Thursday, 29 November 2012

Surgery

Today, while on the ward I was "spoked" out into theater, I got to watch surgery. It was scary and not something I would want to work in, HOWEVER it was bloody fantastic to see, one operation was the filling away of inflamed cartilage in a patients knees, it was a laparoscopy so in terms of blood guts and gore there wasn't much on offer, and it was very interesting, to see all the bone and cartilage, and fluid and how it all sits together, but - watching a man file away at some cartilage was horrible, however good it is for the patient, it still looked like they were raping her knee. I was demoralised and feeling sad I hadn't enjoyed it, especially since I was looking forward to going in to watch some surgery, but a saviour came in the form of Bob the anaesthetist, who sent me off to Theater C, after the first knee had been completed, theater C had a hemicolectomy, the removal of a portion of the colon. This was far more up my street.

The colon is part of the bowel, and so before surgery the patient must have an enema to "empty the field" it was only after I had left the theatre that I realised that this particular patient had been admitted by me this morning, and I had watched him have his enema - not glamorous or exciting but I did like the circle of life quality of my day! Seeing the guts of this man out on the table was incredible, however many diagrams and photographs of the internal organs one sees, you never realise how much there actually is inside of you, in terms of sheer volume, there is shed loads let me tell you! I'm amazed that it all fits in, it makes you think "OH - that's why I haven't got a flat tummy!" because there is so much inside of you that makes you work, I mean you could fill buckets with the amount of stuff there is going on in there - honestly! I'm quite small a person, and I'm amazed that there's room.

Before the first surgery I helped to put the patient under, I held, the mask in place, and pushed the tube to help her breath once she was anaesthetised into her windpipe. If you want to know what one looks like: it looks like a rubber vagina on the end of a tube ... obviously!

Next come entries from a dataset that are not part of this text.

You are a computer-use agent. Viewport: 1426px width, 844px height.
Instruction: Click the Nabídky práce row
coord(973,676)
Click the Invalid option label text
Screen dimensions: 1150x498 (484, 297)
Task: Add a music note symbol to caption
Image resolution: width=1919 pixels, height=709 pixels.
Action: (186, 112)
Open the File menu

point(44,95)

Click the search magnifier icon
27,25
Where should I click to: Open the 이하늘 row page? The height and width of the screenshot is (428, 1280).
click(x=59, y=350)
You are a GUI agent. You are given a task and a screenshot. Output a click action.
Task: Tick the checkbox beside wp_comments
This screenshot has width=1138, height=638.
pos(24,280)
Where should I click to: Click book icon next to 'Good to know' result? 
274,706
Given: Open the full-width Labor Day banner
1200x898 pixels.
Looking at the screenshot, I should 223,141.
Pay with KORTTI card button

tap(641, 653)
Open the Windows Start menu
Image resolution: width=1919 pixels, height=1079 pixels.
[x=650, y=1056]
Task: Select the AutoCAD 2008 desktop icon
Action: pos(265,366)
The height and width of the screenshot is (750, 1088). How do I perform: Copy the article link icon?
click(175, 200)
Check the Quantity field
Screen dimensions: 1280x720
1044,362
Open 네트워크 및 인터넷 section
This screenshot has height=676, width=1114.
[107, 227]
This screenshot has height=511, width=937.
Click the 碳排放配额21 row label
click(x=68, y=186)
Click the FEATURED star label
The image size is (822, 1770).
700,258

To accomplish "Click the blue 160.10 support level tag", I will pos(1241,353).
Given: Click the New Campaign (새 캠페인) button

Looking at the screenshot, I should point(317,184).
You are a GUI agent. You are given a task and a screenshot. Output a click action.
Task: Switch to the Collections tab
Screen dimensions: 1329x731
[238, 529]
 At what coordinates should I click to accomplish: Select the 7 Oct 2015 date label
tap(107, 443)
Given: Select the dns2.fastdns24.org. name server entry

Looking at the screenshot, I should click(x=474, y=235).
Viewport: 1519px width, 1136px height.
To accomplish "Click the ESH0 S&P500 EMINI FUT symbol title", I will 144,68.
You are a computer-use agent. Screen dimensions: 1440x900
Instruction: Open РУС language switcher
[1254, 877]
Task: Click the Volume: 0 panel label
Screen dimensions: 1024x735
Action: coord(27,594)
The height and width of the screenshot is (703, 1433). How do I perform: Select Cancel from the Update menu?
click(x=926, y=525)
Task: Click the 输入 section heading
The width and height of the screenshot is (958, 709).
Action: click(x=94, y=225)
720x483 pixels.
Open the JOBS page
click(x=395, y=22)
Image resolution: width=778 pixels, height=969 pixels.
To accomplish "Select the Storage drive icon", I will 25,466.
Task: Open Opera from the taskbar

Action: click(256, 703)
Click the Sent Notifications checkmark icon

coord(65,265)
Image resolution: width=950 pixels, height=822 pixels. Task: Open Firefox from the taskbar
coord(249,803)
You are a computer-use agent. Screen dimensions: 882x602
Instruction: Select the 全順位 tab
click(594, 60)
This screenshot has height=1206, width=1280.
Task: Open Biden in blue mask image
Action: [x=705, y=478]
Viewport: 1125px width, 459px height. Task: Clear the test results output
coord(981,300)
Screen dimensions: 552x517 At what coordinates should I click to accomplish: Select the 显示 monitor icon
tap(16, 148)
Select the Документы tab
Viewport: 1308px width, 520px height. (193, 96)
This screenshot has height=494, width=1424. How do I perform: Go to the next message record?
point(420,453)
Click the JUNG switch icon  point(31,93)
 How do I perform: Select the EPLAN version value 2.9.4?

I'm just about to come to the end of my first placement, and it had honestly been a completely fantastic fortnight, I've learnt skills, I've made friends, and I've met so many great patients who I hope are all now well on the way to recovery! I've met the worlds sexyest anaesthetist this side of anywhere, (who doesn't wear a wedding ring, and I've put my colleagues on the task of finding out if he's married haha!) and I've learnt the pain of putting TED stockings on patients, TEDs are the work of the devil and are evil to put on people, (think insanely tight flight socks) but are useful in preventing DVT's.

Oh - and I've become the queen of doing blood sugar testing!